> Available data
========================
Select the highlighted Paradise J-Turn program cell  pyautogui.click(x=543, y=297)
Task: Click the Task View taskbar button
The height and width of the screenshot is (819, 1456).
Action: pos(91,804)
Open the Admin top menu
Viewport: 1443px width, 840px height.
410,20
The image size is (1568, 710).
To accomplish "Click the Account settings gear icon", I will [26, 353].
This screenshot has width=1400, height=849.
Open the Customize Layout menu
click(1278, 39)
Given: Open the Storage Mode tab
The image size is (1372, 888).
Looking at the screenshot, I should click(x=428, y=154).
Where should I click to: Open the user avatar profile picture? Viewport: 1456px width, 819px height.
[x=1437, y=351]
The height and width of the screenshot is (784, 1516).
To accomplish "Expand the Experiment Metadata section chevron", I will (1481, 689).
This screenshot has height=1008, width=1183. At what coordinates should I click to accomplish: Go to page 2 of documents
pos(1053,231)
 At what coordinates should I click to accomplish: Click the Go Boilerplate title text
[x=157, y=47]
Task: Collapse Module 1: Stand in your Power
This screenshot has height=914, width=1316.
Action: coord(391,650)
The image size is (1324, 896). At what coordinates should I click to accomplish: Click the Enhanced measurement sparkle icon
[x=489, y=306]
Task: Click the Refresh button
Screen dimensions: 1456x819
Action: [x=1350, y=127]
========================
Scan the material line by line and report each one that contains "will".

To accomplish "Click the Account settings gear icon", I will [26, 353].
To accomplish "Expand the Experiment Metadata section chevron", I will (1481, 689).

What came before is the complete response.